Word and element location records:
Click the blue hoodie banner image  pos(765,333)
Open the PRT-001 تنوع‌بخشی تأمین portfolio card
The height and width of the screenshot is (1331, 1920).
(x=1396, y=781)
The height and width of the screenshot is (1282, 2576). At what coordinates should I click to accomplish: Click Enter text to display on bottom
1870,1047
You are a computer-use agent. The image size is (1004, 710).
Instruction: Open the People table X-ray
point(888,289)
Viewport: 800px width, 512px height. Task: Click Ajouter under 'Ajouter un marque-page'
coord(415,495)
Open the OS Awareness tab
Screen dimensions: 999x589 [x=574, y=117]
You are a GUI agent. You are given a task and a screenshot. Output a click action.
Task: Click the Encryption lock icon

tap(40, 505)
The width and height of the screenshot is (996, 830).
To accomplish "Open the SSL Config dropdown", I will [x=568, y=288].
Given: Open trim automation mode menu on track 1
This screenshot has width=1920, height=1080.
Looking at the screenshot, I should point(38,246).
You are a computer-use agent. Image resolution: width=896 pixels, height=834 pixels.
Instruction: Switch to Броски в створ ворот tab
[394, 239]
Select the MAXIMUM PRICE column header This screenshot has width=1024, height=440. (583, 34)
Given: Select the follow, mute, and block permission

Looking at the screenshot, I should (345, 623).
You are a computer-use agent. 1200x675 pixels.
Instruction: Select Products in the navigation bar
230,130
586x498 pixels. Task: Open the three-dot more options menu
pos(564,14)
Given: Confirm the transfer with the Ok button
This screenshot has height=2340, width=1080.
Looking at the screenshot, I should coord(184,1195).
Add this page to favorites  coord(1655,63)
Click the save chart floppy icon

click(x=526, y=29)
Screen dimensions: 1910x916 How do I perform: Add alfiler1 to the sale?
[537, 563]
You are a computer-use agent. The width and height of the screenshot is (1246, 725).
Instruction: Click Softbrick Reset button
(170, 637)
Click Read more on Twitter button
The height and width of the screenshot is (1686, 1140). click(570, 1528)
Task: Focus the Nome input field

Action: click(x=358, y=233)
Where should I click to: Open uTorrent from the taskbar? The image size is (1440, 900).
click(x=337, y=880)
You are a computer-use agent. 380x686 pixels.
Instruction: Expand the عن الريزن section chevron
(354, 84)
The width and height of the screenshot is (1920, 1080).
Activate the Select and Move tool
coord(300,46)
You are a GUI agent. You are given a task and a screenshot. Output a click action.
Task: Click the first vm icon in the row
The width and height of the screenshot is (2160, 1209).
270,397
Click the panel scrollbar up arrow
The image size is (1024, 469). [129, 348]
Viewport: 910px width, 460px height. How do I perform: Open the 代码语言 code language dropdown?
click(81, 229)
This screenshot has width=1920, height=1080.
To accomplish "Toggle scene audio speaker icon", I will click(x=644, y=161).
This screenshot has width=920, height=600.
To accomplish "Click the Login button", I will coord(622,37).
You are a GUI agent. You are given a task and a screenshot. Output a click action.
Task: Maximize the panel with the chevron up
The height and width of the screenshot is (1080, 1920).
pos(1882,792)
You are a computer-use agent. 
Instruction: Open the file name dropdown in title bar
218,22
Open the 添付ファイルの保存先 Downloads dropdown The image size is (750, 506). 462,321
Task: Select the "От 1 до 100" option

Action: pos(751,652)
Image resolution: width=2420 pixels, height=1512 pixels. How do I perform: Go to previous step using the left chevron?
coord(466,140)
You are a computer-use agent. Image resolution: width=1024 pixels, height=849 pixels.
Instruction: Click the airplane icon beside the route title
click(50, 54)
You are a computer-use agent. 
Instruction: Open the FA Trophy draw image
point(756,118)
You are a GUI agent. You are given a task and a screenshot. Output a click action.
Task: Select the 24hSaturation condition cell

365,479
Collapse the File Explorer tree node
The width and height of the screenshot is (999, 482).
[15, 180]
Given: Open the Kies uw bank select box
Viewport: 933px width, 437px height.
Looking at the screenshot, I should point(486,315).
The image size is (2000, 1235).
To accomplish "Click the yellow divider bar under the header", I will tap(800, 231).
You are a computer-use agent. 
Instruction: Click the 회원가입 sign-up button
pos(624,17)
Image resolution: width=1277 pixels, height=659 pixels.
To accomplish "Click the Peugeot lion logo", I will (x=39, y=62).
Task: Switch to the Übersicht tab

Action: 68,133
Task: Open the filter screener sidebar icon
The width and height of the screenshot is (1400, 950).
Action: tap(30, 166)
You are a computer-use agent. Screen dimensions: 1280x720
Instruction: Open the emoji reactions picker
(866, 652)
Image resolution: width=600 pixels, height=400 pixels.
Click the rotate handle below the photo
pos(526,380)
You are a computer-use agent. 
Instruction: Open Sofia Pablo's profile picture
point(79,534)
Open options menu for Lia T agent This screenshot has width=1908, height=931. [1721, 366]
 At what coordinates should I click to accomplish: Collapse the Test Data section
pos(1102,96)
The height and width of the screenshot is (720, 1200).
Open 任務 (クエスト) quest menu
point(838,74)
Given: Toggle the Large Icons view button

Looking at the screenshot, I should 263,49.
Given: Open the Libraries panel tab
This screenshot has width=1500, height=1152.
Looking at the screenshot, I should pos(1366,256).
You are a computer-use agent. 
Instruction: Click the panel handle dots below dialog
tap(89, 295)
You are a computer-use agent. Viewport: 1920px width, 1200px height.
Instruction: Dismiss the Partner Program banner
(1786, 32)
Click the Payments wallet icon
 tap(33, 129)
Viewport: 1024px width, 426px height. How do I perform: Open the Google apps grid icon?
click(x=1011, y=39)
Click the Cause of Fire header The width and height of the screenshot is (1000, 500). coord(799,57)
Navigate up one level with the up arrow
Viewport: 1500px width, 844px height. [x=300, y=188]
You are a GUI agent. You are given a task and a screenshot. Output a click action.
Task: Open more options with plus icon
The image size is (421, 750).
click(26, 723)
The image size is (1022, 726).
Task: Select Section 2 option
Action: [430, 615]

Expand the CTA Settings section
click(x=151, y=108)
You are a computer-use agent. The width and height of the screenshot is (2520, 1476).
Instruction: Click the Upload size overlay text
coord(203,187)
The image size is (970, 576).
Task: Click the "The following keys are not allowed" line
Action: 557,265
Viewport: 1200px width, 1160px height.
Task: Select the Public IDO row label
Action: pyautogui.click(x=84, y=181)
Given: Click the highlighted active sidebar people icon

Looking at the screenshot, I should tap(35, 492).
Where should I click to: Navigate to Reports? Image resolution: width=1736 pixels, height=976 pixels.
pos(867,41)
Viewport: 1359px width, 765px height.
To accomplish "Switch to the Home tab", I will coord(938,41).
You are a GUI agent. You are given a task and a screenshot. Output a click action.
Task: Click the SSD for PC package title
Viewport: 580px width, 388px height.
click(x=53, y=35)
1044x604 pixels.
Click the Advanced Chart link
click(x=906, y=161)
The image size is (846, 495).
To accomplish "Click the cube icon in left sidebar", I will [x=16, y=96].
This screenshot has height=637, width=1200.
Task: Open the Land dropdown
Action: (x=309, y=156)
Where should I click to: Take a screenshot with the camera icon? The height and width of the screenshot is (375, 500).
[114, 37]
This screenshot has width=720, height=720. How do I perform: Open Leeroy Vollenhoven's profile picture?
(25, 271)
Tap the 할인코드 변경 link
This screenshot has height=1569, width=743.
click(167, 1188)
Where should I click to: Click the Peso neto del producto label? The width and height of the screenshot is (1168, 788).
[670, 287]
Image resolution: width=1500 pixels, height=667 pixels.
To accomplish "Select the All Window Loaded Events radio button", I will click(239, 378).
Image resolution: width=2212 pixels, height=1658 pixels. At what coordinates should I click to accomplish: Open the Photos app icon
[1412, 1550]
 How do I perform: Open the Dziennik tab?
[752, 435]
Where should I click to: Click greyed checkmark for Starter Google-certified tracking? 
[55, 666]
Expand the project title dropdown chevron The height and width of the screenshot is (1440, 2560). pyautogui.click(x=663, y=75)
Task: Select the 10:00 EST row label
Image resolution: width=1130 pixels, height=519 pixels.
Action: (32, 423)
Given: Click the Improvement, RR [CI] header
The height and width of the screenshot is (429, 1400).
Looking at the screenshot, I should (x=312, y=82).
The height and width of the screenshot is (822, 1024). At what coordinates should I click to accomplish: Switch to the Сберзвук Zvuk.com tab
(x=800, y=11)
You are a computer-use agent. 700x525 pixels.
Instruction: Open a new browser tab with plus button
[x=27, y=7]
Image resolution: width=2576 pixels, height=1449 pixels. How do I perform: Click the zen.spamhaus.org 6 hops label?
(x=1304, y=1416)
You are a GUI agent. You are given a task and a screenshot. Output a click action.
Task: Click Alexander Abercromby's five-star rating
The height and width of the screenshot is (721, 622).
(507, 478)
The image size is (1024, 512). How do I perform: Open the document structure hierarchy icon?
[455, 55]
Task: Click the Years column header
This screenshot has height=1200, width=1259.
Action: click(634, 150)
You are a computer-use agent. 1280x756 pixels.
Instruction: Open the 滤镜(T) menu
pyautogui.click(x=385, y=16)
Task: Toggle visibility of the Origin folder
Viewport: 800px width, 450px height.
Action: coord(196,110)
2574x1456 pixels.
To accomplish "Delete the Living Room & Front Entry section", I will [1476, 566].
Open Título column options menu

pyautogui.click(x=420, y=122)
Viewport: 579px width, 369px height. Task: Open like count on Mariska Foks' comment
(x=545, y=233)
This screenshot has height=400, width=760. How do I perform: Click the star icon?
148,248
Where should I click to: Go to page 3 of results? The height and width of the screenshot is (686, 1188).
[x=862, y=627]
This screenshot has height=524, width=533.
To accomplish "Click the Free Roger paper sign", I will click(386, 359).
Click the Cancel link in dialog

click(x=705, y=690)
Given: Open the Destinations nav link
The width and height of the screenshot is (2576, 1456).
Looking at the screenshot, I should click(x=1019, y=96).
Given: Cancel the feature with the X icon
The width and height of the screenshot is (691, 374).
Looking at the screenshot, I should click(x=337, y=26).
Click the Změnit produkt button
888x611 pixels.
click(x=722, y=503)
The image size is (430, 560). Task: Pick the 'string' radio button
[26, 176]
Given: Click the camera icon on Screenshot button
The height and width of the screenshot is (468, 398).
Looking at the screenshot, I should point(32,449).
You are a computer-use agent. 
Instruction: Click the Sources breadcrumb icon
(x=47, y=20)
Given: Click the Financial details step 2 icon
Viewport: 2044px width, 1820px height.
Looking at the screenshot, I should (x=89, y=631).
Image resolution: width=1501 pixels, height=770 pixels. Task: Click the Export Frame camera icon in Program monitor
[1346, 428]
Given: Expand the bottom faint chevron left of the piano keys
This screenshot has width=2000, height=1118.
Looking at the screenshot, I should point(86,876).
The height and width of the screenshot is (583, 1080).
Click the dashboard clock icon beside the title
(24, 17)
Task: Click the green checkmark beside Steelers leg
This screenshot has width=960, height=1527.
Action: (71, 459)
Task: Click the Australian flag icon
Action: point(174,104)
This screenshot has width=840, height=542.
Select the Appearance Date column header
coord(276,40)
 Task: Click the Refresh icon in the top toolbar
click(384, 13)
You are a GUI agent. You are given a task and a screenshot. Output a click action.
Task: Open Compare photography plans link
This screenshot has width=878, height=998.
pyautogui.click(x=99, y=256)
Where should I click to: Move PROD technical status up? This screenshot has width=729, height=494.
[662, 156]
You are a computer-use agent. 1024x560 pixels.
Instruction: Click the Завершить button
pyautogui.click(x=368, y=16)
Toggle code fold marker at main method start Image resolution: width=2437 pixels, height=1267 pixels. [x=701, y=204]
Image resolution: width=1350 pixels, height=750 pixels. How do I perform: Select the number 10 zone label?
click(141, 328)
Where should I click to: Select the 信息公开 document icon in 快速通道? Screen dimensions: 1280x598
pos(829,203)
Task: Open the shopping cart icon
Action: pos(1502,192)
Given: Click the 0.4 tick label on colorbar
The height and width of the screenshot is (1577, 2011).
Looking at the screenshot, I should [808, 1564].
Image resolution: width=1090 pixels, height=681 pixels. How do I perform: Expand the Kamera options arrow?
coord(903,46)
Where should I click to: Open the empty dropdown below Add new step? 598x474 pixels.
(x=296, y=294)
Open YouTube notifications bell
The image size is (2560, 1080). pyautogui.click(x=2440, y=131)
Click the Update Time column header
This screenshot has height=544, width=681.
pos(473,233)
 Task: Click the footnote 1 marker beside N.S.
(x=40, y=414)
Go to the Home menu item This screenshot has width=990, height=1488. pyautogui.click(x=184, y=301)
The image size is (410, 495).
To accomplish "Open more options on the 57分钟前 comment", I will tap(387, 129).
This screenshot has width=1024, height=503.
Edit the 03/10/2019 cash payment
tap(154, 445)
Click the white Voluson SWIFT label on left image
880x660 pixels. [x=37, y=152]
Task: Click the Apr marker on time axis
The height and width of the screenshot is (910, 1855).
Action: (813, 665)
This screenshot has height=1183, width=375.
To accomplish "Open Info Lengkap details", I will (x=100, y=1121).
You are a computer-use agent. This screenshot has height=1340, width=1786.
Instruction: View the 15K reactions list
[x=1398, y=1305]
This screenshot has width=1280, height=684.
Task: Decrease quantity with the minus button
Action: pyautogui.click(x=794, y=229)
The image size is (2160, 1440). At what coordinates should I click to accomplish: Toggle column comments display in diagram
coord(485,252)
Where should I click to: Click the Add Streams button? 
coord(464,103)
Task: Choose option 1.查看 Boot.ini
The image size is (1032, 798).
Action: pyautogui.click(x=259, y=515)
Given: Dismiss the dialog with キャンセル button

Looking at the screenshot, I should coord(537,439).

TASK TO CARRY OUT:
Report every row above that contains the string "header", copying each such row in full.

ANSWER TO THE EXERCISE:
Select the MAXIMUM PRICE column header This screenshot has width=1024, height=440. (583, 34)
To accomplish "Click the yellow divider bar under the header", I will tap(800, 231).
Click the Cause of Fire header The width and height of the screenshot is (1000, 500). coord(799,57)
Given: Click the Improvement, RR [CI] header
Task: Click the Years column header
Select the Appearance Date column header
Click the Update Time column header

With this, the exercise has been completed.